# Stored items
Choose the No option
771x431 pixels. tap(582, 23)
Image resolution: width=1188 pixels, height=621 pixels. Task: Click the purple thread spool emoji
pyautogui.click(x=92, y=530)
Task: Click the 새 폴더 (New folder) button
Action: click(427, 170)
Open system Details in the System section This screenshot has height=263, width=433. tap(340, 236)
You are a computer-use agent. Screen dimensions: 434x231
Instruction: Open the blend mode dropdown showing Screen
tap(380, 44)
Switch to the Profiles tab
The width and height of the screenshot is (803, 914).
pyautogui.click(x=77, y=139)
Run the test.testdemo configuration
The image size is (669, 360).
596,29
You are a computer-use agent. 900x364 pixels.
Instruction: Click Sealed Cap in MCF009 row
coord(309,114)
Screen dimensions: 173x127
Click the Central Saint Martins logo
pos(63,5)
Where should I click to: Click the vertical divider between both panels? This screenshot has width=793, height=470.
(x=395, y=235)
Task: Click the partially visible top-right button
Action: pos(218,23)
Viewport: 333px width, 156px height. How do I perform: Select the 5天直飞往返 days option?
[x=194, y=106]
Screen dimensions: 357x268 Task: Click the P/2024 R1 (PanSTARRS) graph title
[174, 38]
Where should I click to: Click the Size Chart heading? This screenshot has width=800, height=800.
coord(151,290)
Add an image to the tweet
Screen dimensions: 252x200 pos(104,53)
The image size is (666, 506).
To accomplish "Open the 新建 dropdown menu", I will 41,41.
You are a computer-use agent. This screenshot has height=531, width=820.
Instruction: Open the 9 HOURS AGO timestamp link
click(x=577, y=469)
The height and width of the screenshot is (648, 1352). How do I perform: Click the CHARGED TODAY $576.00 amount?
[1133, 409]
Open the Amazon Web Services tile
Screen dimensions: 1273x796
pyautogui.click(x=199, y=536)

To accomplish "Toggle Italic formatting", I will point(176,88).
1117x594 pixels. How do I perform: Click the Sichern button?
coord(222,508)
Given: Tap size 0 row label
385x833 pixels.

# What the exercise asks
Write the entries out again in full, exactly as they appear above.

# Answer box
Choose the No option
771x431 pixels. tap(582, 23)
Image resolution: width=1188 pixels, height=621 pixels. Task: Click the purple thread spool emoji
pyautogui.click(x=92, y=530)
Task: Click the 새 폴더 (New folder) button
Action: click(427, 170)
Open system Details in the System section This screenshot has height=263, width=433. tap(340, 236)
You are a computer-use agent. Screen dimensions: 434x231
Instruction: Open the blend mode dropdown showing Screen
tap(380, 44)
Switch to the Profiles tab
The width and height of the screenshot is (803, 914).
pyautogui.click(x=77, y=139)
Run the test.testdemo configuration
The image size is (669, 360).
596,29
You are a computer-use agent. 900x364 pixels.
Instruction: Click Sealed Cap in MCF009 row
coord(309,114)
Screen dimensions: 173x127
Click the Central Saint Martins logo
pos(63,5)
Where should I click to: Click the vertical divider between both panels? This screenshot has width=793, height=470.
(x=395, y=235)
Task: Click the partially visible top-right button
Action: pos(218,23)
Viewport: 333px width, 156px height. How do I perform: Select the 5天直飞往返 days option?
[x=194, y=106]
Screen dimensions: 357x268 Task: Click the P/2024 R1 (PanSTARRS) graph title
[174, 38]
Where should I click to: Click the Size Chart heading? This screenshot has width=800, height=800.
coord(151,290)
Add an image to the tweet
Screen dimensions: 252x200 pos(104,53)
The image size is (666, 506).
To accomplish "Open the 新建 dropdown menu", I will 41,41.
You are a computer-use agent. This screenshot has height=531, width=820.
Instruction: Open the 9 HOURS AGO timestamp link
click(x=577, y=469)
The height and width of the screenshot is (648, 1352). How do I perform: Click the CHARGED TODAY $576.00 amount?
[1133, 409]
Open the Amazon Web Services tile
Screen dimensions: 1273x796
pyautogui.click(x=199, y=536)

To accomplish "Toggle Italic formatting", I will point(176,88).
1117x594 pixels. How do I perform: Click the Sichern button?
coord(222,508)
Given: Tap size 0 row label
385x833 pixels.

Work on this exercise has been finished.